**** Supplied information ****

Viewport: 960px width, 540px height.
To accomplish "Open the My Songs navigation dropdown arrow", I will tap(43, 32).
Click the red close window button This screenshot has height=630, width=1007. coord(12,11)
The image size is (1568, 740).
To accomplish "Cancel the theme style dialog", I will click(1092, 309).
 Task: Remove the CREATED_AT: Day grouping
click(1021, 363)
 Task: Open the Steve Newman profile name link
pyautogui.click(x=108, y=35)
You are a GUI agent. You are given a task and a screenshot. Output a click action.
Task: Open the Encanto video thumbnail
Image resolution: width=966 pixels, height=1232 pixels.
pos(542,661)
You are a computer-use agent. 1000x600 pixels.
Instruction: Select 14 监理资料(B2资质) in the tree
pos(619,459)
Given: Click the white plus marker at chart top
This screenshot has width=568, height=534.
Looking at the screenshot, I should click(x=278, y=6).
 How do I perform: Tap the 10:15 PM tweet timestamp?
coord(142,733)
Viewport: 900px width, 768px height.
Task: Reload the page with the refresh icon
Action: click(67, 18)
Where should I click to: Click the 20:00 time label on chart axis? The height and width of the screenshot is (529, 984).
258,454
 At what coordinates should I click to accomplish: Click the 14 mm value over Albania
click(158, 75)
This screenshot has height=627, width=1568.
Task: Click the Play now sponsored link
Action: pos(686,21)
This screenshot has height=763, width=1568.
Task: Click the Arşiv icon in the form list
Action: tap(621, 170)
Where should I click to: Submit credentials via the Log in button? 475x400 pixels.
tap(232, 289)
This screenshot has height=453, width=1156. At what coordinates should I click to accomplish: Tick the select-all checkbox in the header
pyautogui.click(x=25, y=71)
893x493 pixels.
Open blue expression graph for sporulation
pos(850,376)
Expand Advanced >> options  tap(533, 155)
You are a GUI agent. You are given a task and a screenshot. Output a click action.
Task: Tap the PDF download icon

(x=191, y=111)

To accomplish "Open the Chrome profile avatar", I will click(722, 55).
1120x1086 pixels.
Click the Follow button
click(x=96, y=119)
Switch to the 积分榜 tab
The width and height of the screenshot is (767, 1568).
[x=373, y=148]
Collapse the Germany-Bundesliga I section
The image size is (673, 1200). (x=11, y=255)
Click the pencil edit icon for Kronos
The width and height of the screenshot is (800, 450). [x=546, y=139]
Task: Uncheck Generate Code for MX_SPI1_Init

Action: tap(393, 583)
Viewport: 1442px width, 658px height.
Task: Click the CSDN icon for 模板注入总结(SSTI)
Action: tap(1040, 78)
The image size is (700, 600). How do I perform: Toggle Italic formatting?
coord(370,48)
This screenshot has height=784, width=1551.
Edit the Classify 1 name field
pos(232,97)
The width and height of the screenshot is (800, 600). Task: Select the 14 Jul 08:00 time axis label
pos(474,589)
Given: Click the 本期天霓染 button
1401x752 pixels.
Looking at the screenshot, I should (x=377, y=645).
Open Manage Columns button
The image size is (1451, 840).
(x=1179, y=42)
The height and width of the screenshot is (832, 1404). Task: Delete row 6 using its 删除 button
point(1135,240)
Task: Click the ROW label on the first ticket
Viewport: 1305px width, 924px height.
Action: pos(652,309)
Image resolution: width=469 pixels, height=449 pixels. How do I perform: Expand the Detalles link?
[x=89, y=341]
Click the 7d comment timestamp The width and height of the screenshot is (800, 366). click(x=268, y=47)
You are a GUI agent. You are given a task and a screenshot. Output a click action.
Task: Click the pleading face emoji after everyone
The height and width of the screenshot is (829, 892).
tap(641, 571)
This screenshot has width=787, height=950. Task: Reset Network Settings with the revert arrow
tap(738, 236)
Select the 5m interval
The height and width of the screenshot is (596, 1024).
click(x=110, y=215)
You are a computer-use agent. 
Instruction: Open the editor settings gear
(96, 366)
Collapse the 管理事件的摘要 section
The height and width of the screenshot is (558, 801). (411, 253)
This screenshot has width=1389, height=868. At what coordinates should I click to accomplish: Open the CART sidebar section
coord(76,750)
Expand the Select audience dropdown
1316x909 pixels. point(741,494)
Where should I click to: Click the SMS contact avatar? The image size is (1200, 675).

****

## What needs to be done
Nothing in the records may be left out; copy them all exactly.

## Task output
Viewport: 960px width, 540px height.
To accomplish "Open the My Songs navigation dropdown arrow", I will tap(43, 32).
Click the red close window button This screenshot has height=630, width=1007. coord(12,11)
The image size is (1568, 740).
To accomplish "Cancel the theme style dialog", I will click(1092, 309).
 Task: Remove the CREATED_AT: Day grouping
click(1021, 363)
 Task: Open the Steve Newman profile name link
pyautogui.click(x=108, y=35)
You are a GUI agent. You are given a task and a screenshot. Output a click action.
Task: Open the Encanto video thumbnail
Image resolution: width=966 pixels, height=1232 pixels.
pos(542,661)
You are a computer-use agent. 1000x600 pixels.
Instruction: Select 14 监理资料(B2资质) in the tree
pos(619,459)
Given: Click the white plus marker at chart top
This screenshot has width=568, height=534.
Looking at the screenshot, I should click(x=278, y=6).
 How do I perform: Tap the 10:15 PM tweet timestamp?
coord(142,733)
Viewport: 900px width, 768px height.
Task: Reload the page with the refresh icon
Action: click(67, 18)
Where should I click to: Click the 20:00 time label on chart axis? The height and width of the screenshot is (529, 984).
258,454
 At what coordinates should I click to accomplish: Click the 14 mm value over Albania
click(158, 75)
This screenshot has height=627, width=1568.
Task: Click the Play now sponsored link
Action: pos(686,21)
This screenshot has height=763, width=1568.
Task: Click the Arşiv icon in the form list
Action: tap(621, 170)
Where should I click to: Submit credentials via the Log in button? 475x400 pixels.
tap(232, 289)
This screenshot has height=453, width=1156. At what coordinates should I click to accomplish: Tick the select-all checkbox in the header
pyautogui.click(x=25, y=71)
893x493 pixels.
Open blue expression graph for sporulation
pos(850,376)
Expand Advanced >> options  tap(533, 155)
You are a GUI agent. You are given a task and a screenshot. Output a click action.
Task: Tap the PDF download icon

(x=191, y=111)

To accomplish "Open the Chrome profile avatar", I will click(722, 55).
1120x1086 pixels.
Click the Follow button
click(x=96, y=119)
Switch to the 积分榜 tab
The width and height of the screenshot is (767, 1568).
[x=373, y=148]
Collapse the Germany-Bundesliga I section
The image size is (673, 1200). (x=11, y=255)
Click the pencil edit icon for Kronos
The width and height of the screenshot is (800, 450). [x=546, y=139]
Task: Uncheck Generate Code for MX_SPI1_Init

Action: tap(393, 583)
Viewport: 1442px width, 658px height.
Task: Click the CSDN icon for 模板注入总结(SSTI)
Action: tap(1040, 78)
The image size is (700, 600). How do I perform: Toggle Italic formatting?
coord(370,48)
This screenshot has height=784, width=1551.
Edit the Classify 1 name field
pos(232,97)
The width and height of the screenshot is (800, 600). Task: Select the 14 Jul 08:00 time axis label
pos(474,589)
Given: Click the 本期天霓染 button
1401x752 pixels.
Looking at the screenshot, I should (x=377, y=645).
Open Manage Columns button
The image size is (1451, 840).
(x=1179, y=42)
The height and width of the screenshot is (832, 1404). Task: Delete row 6 using its 删除 button
point(1135,240)
Task: Click the ROW label on the first ticket
Viewport: 1305px width, 924px height.
Action: pos(652,309)
Image resolution: width=469 pixels, height=449 pixels. How do I perform: Expand the Detalles link?
[x=89, y=341]
Click the 7d comment timestamp The width and height of the screenshot is (800, 366). click(x=268, y=47)
You are a GUI agent. You are given a task and a screenshot. Output a click action.
Task: Click the pleading face emoji after everyone
The height and width of the screenshot is (829, 892).
tap(641, 571)
This screenshot has width=787, height=950. Task: Reset Network Settings with the revert arrow
tap(738, 236)
Select the 5m interval
The height and width of the screenshot is (596, 1024).
click(x=110, y=215)
You are a computer-use agent. 
Instruction: Open the editor settings gear
(96, 366)
Collapse the 管理事件的摘要 section
The height and width of the screenshot is (558, 801). (411, 253)
This screenshot has width=1389, height=868. At what coordinates should I click to accomplish: Open the CART sidebar section
coord(76,750)
Expand the Select audience dropdown
1316x909 pixels. point(741,494)
Where should I click to: Click the SMS contact avatar? The image size is (1200, 675).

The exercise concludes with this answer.